WHAT YOU SHOULD DO ▸
Every entry must be repeated exactly. Exclude all pictures.

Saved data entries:
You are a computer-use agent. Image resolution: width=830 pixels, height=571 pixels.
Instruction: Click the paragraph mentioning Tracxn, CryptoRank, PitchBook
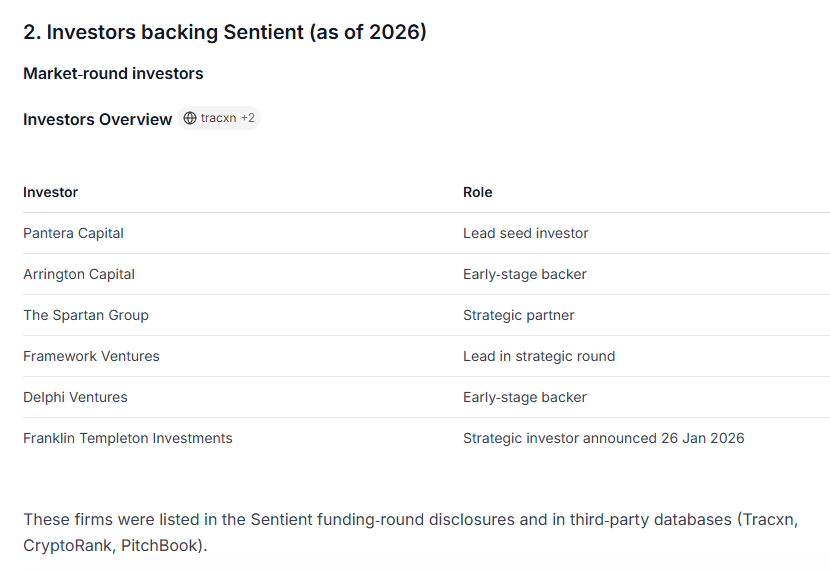(x=410, y=533)
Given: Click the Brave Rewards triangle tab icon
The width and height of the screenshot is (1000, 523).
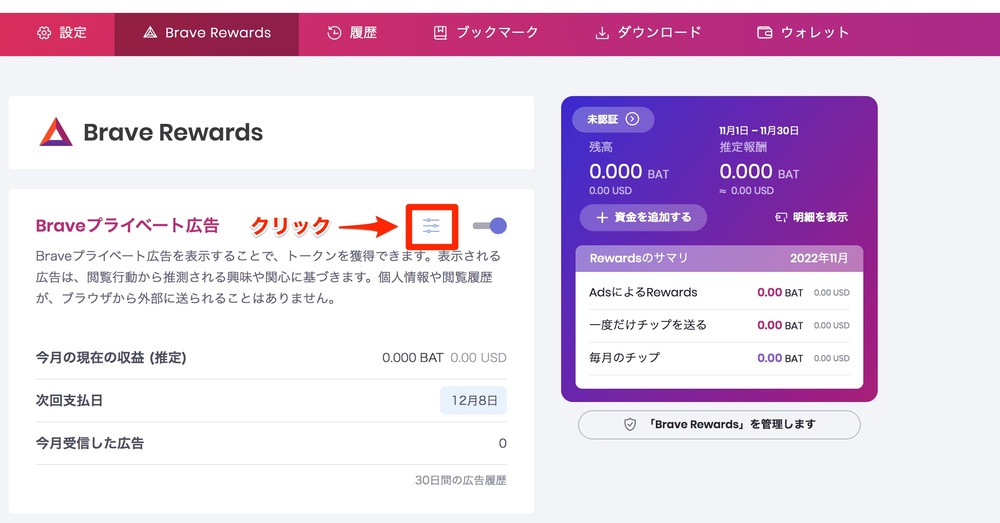Looking at the screenshot, I should (150, 33).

EXERCISE RESULT ▸
You are a computer-use agent. Image resolution: width=830 pixels, height=571 pixels.
Instruction: Click the paragraph mentioning Tracxn, CryptoRank, PitchBook
(x=410, y=533)
Given: Click the Brave Rewards triangle tab icon
The width and height of the screenshot is (1000, 523).
Looking at the screenshot, I should (150, 33).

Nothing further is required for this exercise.